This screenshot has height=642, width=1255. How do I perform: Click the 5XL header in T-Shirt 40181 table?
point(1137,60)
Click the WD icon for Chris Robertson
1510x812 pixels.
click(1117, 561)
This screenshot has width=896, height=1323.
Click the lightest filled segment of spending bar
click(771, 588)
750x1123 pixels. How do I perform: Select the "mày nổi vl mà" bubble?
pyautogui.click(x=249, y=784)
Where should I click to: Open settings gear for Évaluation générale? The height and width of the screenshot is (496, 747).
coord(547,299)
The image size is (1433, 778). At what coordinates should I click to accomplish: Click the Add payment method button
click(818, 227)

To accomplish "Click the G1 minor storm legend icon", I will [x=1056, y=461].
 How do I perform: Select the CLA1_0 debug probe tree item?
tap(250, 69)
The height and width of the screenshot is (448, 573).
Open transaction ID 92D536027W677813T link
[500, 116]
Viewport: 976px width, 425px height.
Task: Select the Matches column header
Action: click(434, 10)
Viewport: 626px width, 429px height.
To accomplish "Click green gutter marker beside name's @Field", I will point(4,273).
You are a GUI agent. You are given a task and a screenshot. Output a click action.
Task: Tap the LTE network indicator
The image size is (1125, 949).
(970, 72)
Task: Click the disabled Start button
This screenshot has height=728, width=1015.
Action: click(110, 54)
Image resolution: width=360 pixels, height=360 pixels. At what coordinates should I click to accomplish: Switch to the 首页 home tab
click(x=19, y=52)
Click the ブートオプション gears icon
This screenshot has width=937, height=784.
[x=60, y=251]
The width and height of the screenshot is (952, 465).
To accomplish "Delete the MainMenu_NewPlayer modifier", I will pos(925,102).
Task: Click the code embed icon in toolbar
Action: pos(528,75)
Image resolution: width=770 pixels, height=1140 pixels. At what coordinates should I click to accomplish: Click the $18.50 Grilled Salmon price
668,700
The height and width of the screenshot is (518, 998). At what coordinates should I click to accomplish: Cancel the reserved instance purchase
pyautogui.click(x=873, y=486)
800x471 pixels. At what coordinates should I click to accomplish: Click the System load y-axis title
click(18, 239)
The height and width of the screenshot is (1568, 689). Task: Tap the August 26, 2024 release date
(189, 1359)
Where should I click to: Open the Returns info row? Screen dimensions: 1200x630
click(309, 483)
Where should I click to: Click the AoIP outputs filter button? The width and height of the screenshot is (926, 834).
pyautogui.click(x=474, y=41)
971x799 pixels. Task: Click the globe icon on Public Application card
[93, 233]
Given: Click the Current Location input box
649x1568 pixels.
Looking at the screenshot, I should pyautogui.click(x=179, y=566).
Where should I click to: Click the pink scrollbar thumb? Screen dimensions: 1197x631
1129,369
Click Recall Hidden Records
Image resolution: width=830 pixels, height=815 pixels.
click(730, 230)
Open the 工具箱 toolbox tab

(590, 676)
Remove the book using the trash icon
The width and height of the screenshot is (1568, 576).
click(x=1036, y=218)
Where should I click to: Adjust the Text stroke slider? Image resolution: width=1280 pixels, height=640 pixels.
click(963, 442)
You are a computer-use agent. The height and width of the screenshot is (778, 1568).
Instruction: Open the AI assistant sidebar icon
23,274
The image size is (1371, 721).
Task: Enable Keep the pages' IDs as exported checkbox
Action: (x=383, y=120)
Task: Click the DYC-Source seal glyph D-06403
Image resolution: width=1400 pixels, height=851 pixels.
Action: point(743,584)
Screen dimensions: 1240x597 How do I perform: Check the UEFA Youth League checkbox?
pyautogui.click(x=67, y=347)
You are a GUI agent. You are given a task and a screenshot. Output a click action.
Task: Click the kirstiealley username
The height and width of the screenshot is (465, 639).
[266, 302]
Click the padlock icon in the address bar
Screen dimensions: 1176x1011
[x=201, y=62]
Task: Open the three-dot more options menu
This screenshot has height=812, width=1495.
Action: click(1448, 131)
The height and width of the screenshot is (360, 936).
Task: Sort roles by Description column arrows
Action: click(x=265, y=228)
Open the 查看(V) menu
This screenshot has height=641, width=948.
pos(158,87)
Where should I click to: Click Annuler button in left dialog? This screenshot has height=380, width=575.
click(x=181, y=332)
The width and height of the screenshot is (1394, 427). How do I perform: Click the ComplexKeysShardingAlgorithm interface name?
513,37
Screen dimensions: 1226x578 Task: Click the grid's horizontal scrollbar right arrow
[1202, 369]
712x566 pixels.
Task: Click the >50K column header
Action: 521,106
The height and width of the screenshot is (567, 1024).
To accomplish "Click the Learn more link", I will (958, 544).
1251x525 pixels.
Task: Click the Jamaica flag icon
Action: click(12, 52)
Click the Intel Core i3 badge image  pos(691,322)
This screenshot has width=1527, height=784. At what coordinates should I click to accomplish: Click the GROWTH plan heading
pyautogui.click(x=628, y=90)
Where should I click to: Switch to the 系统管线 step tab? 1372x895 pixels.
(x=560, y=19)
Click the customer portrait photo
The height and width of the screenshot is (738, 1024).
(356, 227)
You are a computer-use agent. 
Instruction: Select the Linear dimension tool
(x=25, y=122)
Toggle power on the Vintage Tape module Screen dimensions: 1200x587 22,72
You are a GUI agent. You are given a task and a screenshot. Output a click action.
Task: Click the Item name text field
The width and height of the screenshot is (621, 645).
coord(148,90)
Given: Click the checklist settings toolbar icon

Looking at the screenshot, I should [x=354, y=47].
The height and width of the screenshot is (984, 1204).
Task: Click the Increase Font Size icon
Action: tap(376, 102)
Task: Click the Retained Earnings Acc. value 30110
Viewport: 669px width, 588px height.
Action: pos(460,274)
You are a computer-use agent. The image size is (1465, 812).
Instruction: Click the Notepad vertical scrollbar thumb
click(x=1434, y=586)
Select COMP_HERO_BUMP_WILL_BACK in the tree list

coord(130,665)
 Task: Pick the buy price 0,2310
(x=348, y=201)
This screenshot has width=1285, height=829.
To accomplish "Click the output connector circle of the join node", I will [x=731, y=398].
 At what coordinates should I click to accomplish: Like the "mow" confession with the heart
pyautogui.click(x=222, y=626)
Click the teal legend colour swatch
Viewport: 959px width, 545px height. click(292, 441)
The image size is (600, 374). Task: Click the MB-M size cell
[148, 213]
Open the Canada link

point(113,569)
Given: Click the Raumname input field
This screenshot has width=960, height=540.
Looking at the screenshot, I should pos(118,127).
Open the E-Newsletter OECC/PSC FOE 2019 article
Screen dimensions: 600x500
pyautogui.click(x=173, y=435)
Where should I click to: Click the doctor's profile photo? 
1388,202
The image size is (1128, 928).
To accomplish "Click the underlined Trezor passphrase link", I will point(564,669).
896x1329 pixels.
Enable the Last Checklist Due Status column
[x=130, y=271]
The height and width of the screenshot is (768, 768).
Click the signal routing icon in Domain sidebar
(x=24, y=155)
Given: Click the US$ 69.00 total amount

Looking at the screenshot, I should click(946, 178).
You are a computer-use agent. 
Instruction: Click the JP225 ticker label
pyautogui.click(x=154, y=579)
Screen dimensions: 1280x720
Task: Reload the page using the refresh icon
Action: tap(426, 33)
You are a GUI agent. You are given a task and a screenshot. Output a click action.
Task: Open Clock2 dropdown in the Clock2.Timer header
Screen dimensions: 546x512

__EXERCISE REQUIREMENTS__: Write the entries out again exactly.

__SOLUTION BELOW__:
This screenshot has height=642, width=1255. How do I perform: Click the 5XL header in T-Shirt 40181 table?
point(1137,60)
Click the WD icon for Chris Robertson
1510x812 pixels.
click(1117, 561)
This screenshot has width=896, height=1323.
Click the lightest filled segment of spending bar
click(771, 588)
750x1123 pixels. How do I perform: Select the "mày nổi vl mà" bubble?
pyautogui.click(x=249, y=784)
Where should I click to: Open settings gear for Évaluation générale? The height and width of the screenshot is (496, 747).
coord(547,299)
The image size is (1433, 778). At what coordinates should I click to accomplish: Click the Add payment method button
click(818, 227)

To accomplish "Click the G1 minor storm legend icon", I will [x=1056, y=461].
 How do I perform: Select the CLA1_0 debug probe tree item?
tap(250, 69)
The height and width of the screenshot is (448, 573).
Open transaction ID 92D536027W677813T link
[500, 116]
Viewport: 976px width, 425px height.
Task: Select the Matches column header
Action: click(434, 10)
Viewport: 626px width, 429px height.
To accomplish "Click green gutter marker beside name's @Field", I will point(4,273).
You are a GUI agent. You are given a task and a screenshot. Output a click action.
Task: Tap the LTE network indicator
The image size is (1125, 949).
(970, 72)
Task: Click the disabled Start button
This screenshot has height=728, width=1015.
Action: click(110, 54)
Image resolution: width=360 pixels, height=360 pixels. At what coordinates should I click to accomplish: Switch to the 首页 home tab
click(x=19, y=52)
Click the ブートオプション gears icon
This screenshot has width=937, height=784.
[x=60, y=251]
The width and height of the screenshot is (952, 465).
To accomplish "Delete the MainMenu_NewPlayer modifier", I will pos(925,102).
Task: Click the code embed icon in toolbar
Action: pos(528,75)
Image resolution: width=770 pixels, height=1140 pixels. At what coordinates should I click to accomplish: Click the $18.50 Grilled Salmon price
668,700
The height and width of the screenshot is (518, 998). At what coordinates should I click to accomplish: Cancel the reserved instance purchase
pyautogui.click(x=873, y=486)
800x471 pixels. At what coordinates should I click to accomplish: Click the System load y-axis title
click(18, 239)
The height and width of the screenshot is (1568, 689). Task: Tap the August 26, 2024 release date
(189, 1359)
Where should I click to: Open the Returns info row? Screen dimensions: 1200x630
click(309, 483)
Where should I click to: Click the AoIP outputs filter button? The width and height of the screenshot is (926, 834).
pyautogui.click(x=474, y=41)
971x799 pixels. Task: Click the globe icon on Public Application card
[93, 233]
Given: Click the Current Location input box
649x1568 pixels.
Looking at the screenshot, I should pyautogui.click(x=179, y=566).
Where should I click to: Click the pink scrollbar thumb? Screen dimensions: 1197x631
1129,369
Click Recall Hidden Records
Image resolution: width=830 pixels, height=815 pixels.
click(730, 230)
Open the 工具箱 toolbox tab

(590, 676)
Remove the book using the trash icon
The width and height of the screenshot is (1568, 576).
click(x=1036, y=218)
Where should I click to: Adjust the Text stroke slider? Image resolution: width=1280 pixels, height=640 pixels.
click(963, 442)
You are a computer-use agent. The height and width of the screenshot is (778, 1568).
Instruction: Open the AI assistant sidebar icon
23,274
The image size is (1371, 721).
Task: Enable Keep the pages' IDs as exported checkbox
Action: (x=383, y=120)
Task: Click the DYC-Source seal glyph D-06403
Image resolution: width=1400 pixels, height=851 pixels.
Action: point(743,584)
Screen dimensions: 1240x597 How do I perform: Check the UEFA Youth League checkbox?
pyautogui.click(x=67, y=347)
You are a GUI agent. You are given a task and a screenshot. Output a click action.
Task: Click the kirstiealley username
The height and width of the screenshot is (465, 639).
[266, 302]
Click the padlock icon in the address bar
Screen dimensions: 1176x1011
[x=201, y=62]
Task: Open the three-dot more options menu
This screenshot has height=812, width=1495.
Action: click(1448, 131)
The height and width of the screenshot is (360, 936).
Task: Sort roles by Description column arrows
Action: click(x=265, y=228)
Open the 查看(V) menu
This screenshot has height=641, width=948.
pos(158,87)
Where should I click to: Click Annuler button in left dialog? This screenshot has height=380, width=575.
click(x=181, y=332)
The width and height of the screenshot is (1394, 427). How do I perform: Click the ComplexKeysShardingAlgorithm interface name?
513,37
Screen dimensions: 1226x578 Task: Click the grid's horizontal scrollbar right arrow
[1202, 369]
712x566 pixels.
Task: Click the >50K column header
Action: 521,106
The height and width of the screenshot is (567, 1024).
To accomplish "Click the Learn more link", I will (958, 544).
1251x525 pixels.
Task: Click the Jamaica flag icon
Action: click(12, 52)
Click the Intel Core i3 badge image  pos(691,322)
This screenshot has width=1527, height=784. At what coordinates should I click to accomplish: Click the GROWTH plan heading
pyautogui.click(x=628, y=90)
Where should I click to: Switch to the 系统管线 step tab? 1372x895 pixels.
(x=560, y=19)
Click the customer portrait photo
The height and width of the screenshot is (738, 1024).
(356, 227)
You are a computer-use agent. 
Instruction: Select the Linear dimension tool
(x=25, y=122)
Toggle power on the Vintage Tape module Screen dimensions: 1200x587 22,72
You are a GUI agent. You are given a task and a screenshot. Output a click action.
Task: Click the Item name text field
The width and height of the screenshot is (621, 645).
coord(148,90)
Given: Click the checklist settings toolbar icon

Looking at the screenshot, I should [x=354, y=47].
The height and width of the screenshot is (984, 1204).
Task: Click the Increase Font Size icon
Action: tap(376, 102)
Task: Click the Retained Earnings Acc. value 30110
Viewport: 669px width, 588px height.
Action: pos(460,274)
You are a computer-use agent. The image size is (1465, 812).
Instruction: Click the Notepad vertical scrollbar thumb
click(x=1434, y=586)
Select COMP_HERO_BUMP_WILL_BACK in the tree list

coord(130,665)
 Task: Pick the buy price 0,2310
(x=348, y=201)
This screenshot has width=1285, height=829.
To accomplish "Click the output connector circle of the join node", I will [x=731, y=398].
 At what coordinates should I click to accomplish: Like the "mow" confession with the heart
pyautogui.click(x=222, y=626)
Click the teal legend colour swatch
Viewport: 959px width, 545px height. click(292, 441)
The image size is (600, 374). Task: Click the MB-M size cell
[148, 213]
Open the Canada link

point(113,569)
Given: Click the Raumname input field
This screenshot has width=960, height=540.
Looking at the screenshot, I should pos(118,127).
Open the E-Newsletter OECC/PSC FOE 2019 article
Screen dimensions: 600x500
pyautogui.click(x=173, y=435)
Where should I click to: Click the doctor's profile photo? 
1388,202
The image size is (1128, 928).
To accomplish "Click the underlined Trezor passphrase link", I will point(564,669).
896x1329 pixels.
Enable the Last Checklist Due Status column
[x=130, y=271]
The height and width of the screenshot is (768, 768).
Click the signal routing icon in Domain sidebar
(x=24, y=155)
Given: Click the US$ 69.00 total amount

Looking at the screenshot, I should click(946, 178).
You are a computer-use agent. 
Instruction: Click the JP225 ticker label
pyautogui.click(x=154, y=579)
Screen dimensions: 1280x720
Task: Reload the page using the refresh icon
Action: tap(426, 33)
You are a GUI agent. You are given a task and a screenshot. Output a click action.
Task: Open Clock2 dropdown in the Clock2.Timer header
Screen dimensions: 546x512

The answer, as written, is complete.